Amores Desalmados

Por Frank D. Frías

Amores Desalmados es el título de un libro de cuentos para adultos, publicado por ediciones Unión en el año 2011; sin embargo, una vez más ocurre que podemos encontrarlo en librerías de la capital. Luego de leerlo entiendo que en su contenido y calidad no radica el problema de tan largo descanso en los anaqueles. Debe tratarse como casi siempre de una pobre labor promocional.

Diez cuentos lo conforman y su autor es el escritor cubano Ronaldo Menéndez, quien se ha arriesgado como verdadero artista a no repetirse. A medida que se avanza en la lectura a mí me dio la buena sensación de estar no solo ante una nueva historia, bien distante en códigos de la anterior, sino ante un nuevo reto del escritor debido a su profundidad.

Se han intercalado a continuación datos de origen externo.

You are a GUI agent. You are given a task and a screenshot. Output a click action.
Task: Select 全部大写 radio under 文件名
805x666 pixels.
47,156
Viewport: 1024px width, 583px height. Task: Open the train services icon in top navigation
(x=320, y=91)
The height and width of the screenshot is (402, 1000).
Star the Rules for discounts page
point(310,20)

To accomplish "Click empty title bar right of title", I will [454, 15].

Supo manejar temas arriesgados y hasta originales como lo son un acosador extranjero en Cuba, un “storie teller” apasionado y extremista, un cuento per formatico que se pasea entre el fracaso y el éxito por una línea tan frágil en zonas como las propias descripciones anatómicas que encierra y más.

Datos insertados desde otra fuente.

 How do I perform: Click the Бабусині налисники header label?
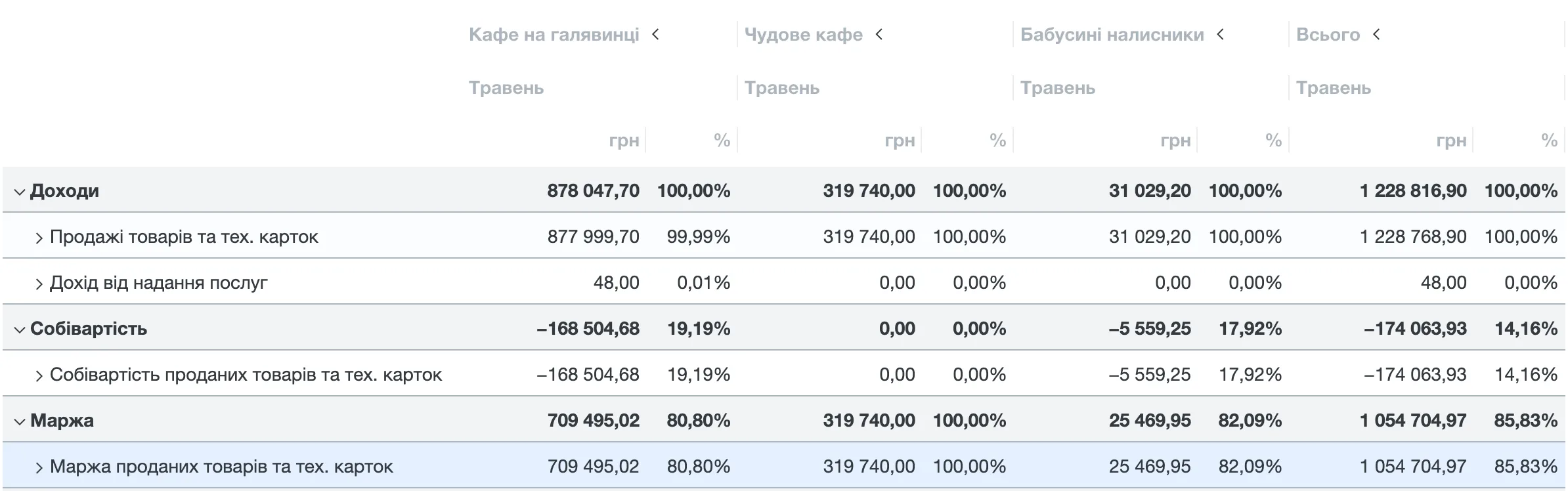(1112, 35)
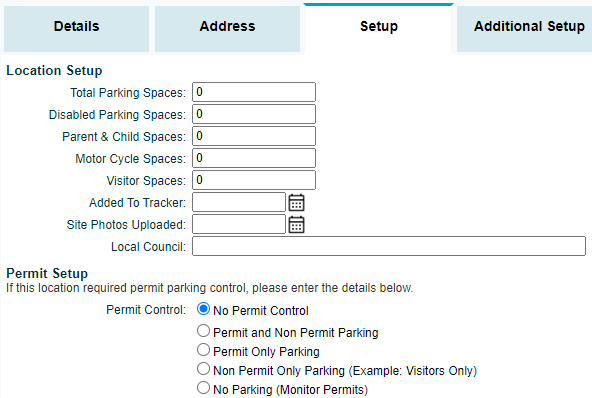
Task: Click the Parent & Child Spaces field
Action: point(254,136)
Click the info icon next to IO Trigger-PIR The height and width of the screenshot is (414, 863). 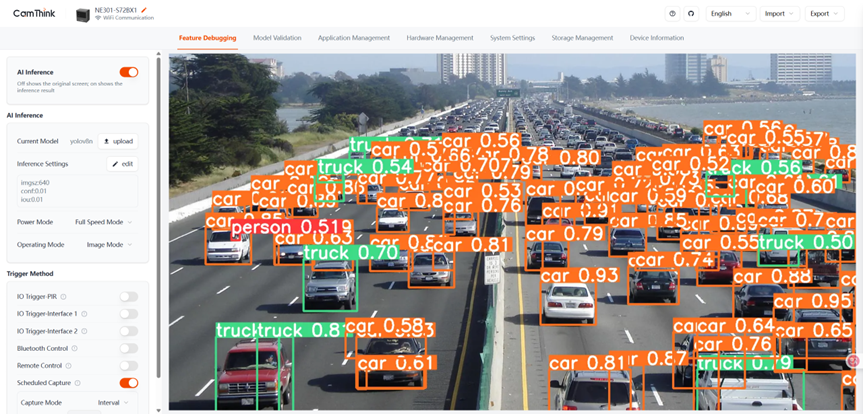tap(64, 297)
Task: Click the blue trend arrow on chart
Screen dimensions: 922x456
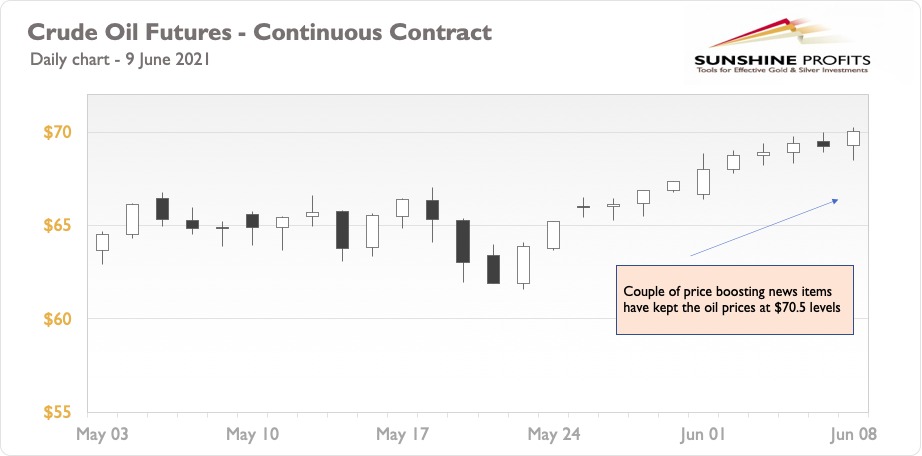Action: (764, 228)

A pesar de su alto vuelo artístico no desprende arrogancia y es fácil de leer (no así de interpretar cada una de sus situaciones), gracias a un lenguaje fluido y un manejo excelente de los signos de puntuación, que agilizan las líneas y dejan respirar al lector.

Recomiendo fundamentalmente los cuentos Factor Sorpresa, que da inicio al libro, De vuelta a Dogville, Hotel Ambos Mundos y La ciudad de abajo. Aunque el conflicto es en ocasiones difuso, debo decir, como es el caso de Arte Total, que el buen ritmo como mencioné salva cada una de las piezas y también me transmitió la sensación de vida estancada, clima estancado, amores perdidos y un exquisito distanciamiento con la realidad ordinaria. Caso distinto es el del cuento Menú Insular, donde no veo más que una mirada común al Período Especial y no creo que quienes lo vivieron encuentren algo extraordinario en él, como tampoco quienes no lo vivieron. No veo el punto de vista personal del artista como sí lo veo en La ciudad de abajo, donde el poder de las sectas y sus descabelladas aplicaciones teóricas y prácticas son expuestas sin abandonar la línea donde el arte existe, respira y agradece no ser llevada más allá de los límites de su hábitat donde su intolerancia asoma.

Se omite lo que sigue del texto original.